Jay C. Horgen - Affiliated Managers Group, Inc.
Management
Yeah, thanks, Dan. So I guess, first just starting from the press release, you can see we began the third quarter at $772 billion, and that was a record. We actually kind of had momentum all the way through to the end. Our average AUM for the quarter was only $764 billion, so we were already a spot rate up, about 1%, as we ended the quarter, which is a carryforward. And then since that time, so far in the third quarter we're up another 1.5%, so bringing our year-to-date market blend to a little over 8%. So in addition to that carryforward in the quarter and another 1.5%, and as you know, our model convention is 2% for a quarter, so we're experiencing higher market levels through July than our convention. And I think most people are tracking that. The other two main assumptions that impact 2017's economic earnings per share are performance fees and capital, capital deployment.
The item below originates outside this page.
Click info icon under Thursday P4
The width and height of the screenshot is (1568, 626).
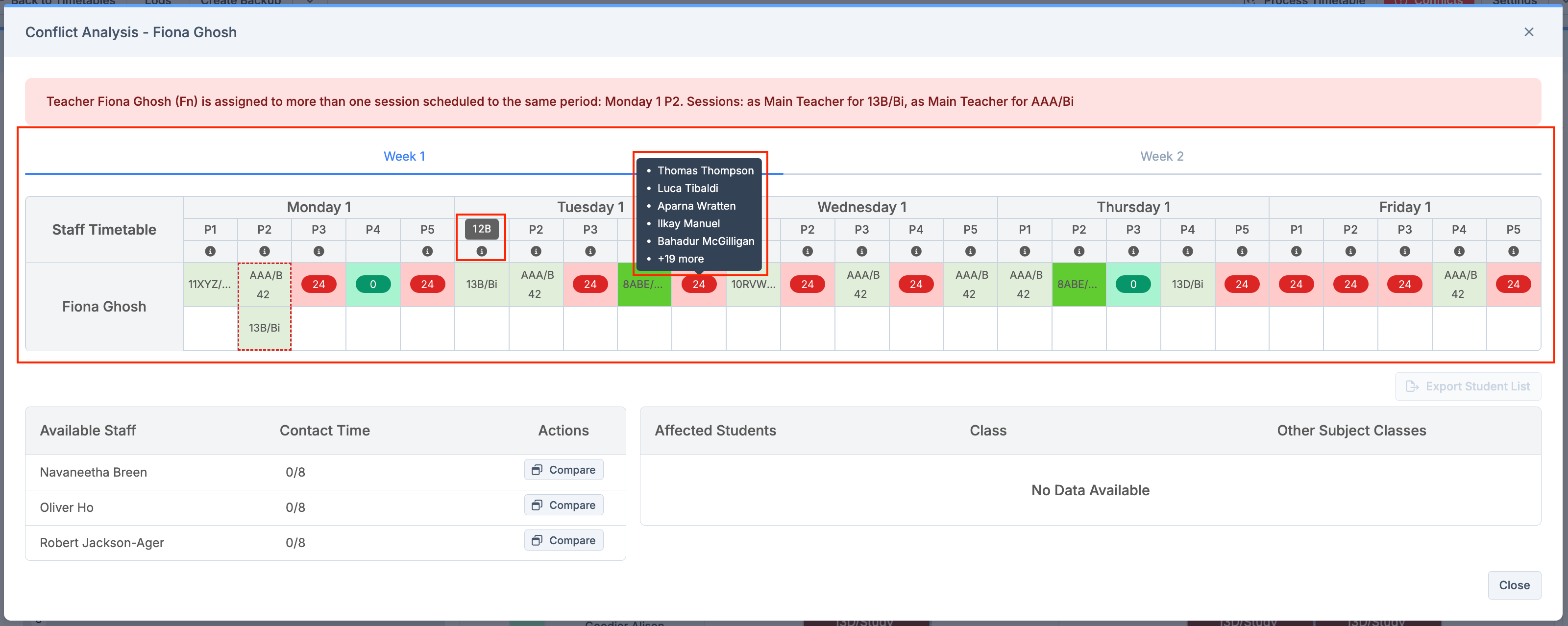(1187, 251)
And as you had mentioned, the majority of our performance fees crystallize in the fourth quarter, just noting that year-to-date we've had $0.31 of performance fees, but the majority is still crystallize in the fourth quarter. It's still early I think, it's still only July, but you can see from our AUM table under market changes for alternative managers that in total the combined mix of our alternative products have posted kind of more modest returns year-to-date. But when you look at it more granularly, which Nate did, it's really, most of our alternative categories are experiencing positive performance with just the systematic diversified category being down, so that's kind of a mix issue. And as you also heard from Nate, we continue to see strong performance across a number of our products, especially in the relative value and multi-strat categories. Again, just still early to predict. On capital deployment, consistent with our expectations for the first half of the year, we did repurchase $200 million. As we've told people, we are going to retire $200 million of our senior bonds, that'll be accretive $0.05 this year. It's more of a $0.14 run rate accretion for next year. We anticipate repurchasing another $100 million, as you heard me say in the prepared remarks, by year-end. Given that timing, it will only have a modest impact on 2017, but it's probably worth a couple of pennies.